加熱によるお肉の変化を見ておきましょう。

温度変化参考
50度前後筋原繊維(筋肉のタンパク質)の部分が収縮を始め、肉の表面近くにある水分が肉の外に出て行きます。
  • 味が地味が染み込みやすくなる温度帯。料理をする上で非常に重要な温度帯!
  • 水分とともにアクが出てくる。
65度前後コラーゲンが固くなり始める。コラーゲンは筋原繊維よりも固いタンパク質なので、変性に時間がかかります。タンパク質が分解されてアミノ酸(旨味)に変化する。
80度前後

コラーゲン部分がゼラチンに変性してやわらかくなり始めます。

 
180度前後

肉に焼き色がつき始めます。細胞内の糖質とタンパク質は加熱によって、メイラード反応という化学反応を起こす。

香ばしい、いい匂いが立ち上がります。

1.2 ジューシーなお肉を焼くために

初めから高温で焼くと、お肉がパサパサになってしまいます😱

『中まで火を通しながら、しかも水分を保持して柔らかい状態』を作るためには、50度前後の温度帯をゆっくりと通過させて火を通していくことが大切です。つまり、最初から弱火で加熱していきます👍

 

なぜ強火で焼くとパサパサになるかというと、急激に加熱をすると、

  • 細胞は収縮し
  • 水分は押し出される

からです。

そうなると、肉や魚は固くなってしまいます😱

 

それを避けるためには、冷たいままのフライパンを使い、弱火で加熱していくことです。こうすることで急激な温度変化を避けられるので、ジューシーな肉や魚が食べられるというわけです。

1.3 中華鍋と強火のカラクリ

中華鍋&強火でさっと炒めるのは憧れますよね。でもこれは素人では無理です😅

  • 火力を持つコンロ
  • 中華鍋
  • 中華鍋を振る技術

の3つが揃って初めて『強火で高速に炒めること』が可能です。家庭でこれを再現しようと思うと、かなり大変なのですね。

1.4 鉄板焼きのカラクリ

鉄板焼き屋さんでの調理を、家庭で再現するのも難しいです。なぜかというと、鉄板焼き屋さんの鉄板は、家庭のフライパンと違って分厚いのです。

  • お好み焼き専用→1センチ近く
  • ステーキを前提にしたお店→2センチ近く

と、非常に鉄板が分厚いです。

 

鉄板が分厚いということは、熱伝導率が低いということです。熱伝導率が低いということは、高温で焼いても肉にゆっくりと火が通るということです。家庭の薄いフライパンで強火を使うと、すぐに熱が伝わってお肉の表面だけが焦げちゃうのですね😱

1.5 野菜炒めは弱火で

野菜炒めがベチャベチャになっちゃった・・・」という経験はないでしょうか?

課題一覧:
[1] 抜粋文によると、肉に焼き色がつき始めるのは何度前後ですか。
[2] 抜粋文の「中華鍋&強火でさっと炒めるのは憧れますよね。でもこれは素人では無理です😅」という語句を含む箇所から書き写し始め、「イパンと違って分厚いのです。」まで来たらそこで止めてください。
データは抜粋文とは関係のない別の資料です。

提供データ:
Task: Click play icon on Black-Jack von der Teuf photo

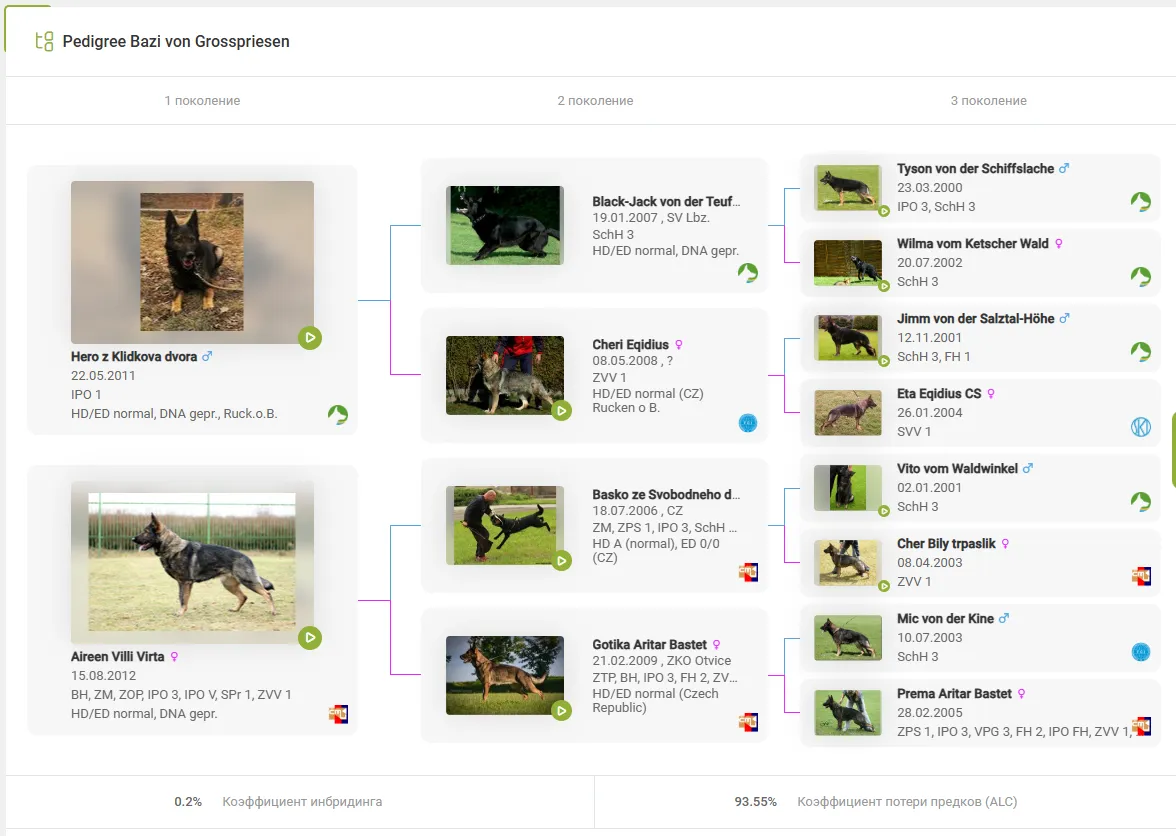Action: click(x=561, y=261)
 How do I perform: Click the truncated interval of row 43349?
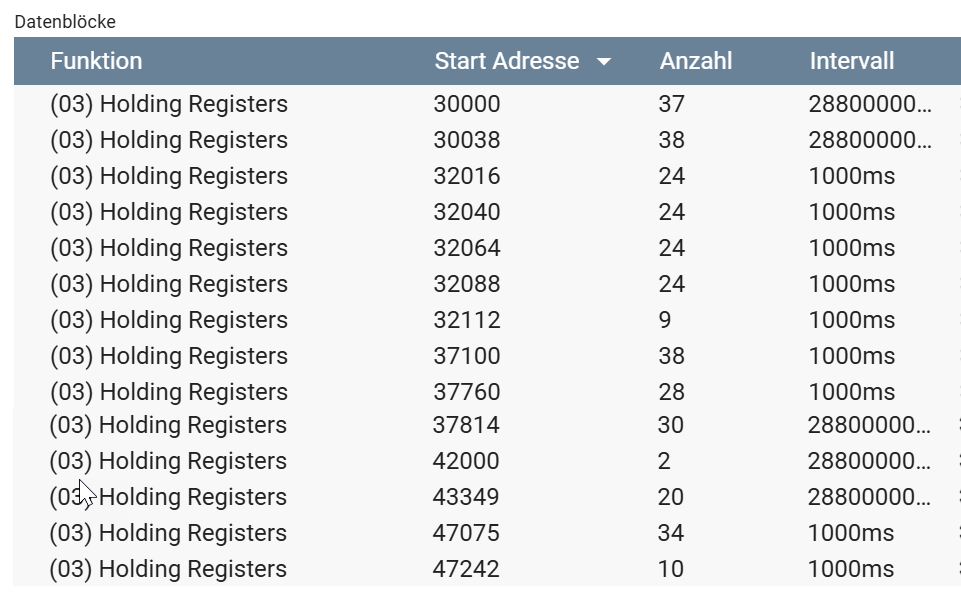(x=869, y=497)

回答一覧:
[1] 180度前後です。

[2]
中華鍋&強火でさっと炒めるのは憧れますよね。でもこれは素人では無理です😅

  • 火力を持つコンロ
  • 中華鍋
  • 中華鍋を振る技術

の3つが揃って初めて『強火で高速に炒めること』が可能です。家庭でこれを再現しようと思うと、かなり大変なのですね。

1.4 鉄板焼きのカラクリ

鉄板焼き屋さんでの調理を、家庭で再現するのも難しいです。なぜかというと、鉄板焼き屋さんの鉄板は、家庭のフライパンと違って分厚いのです。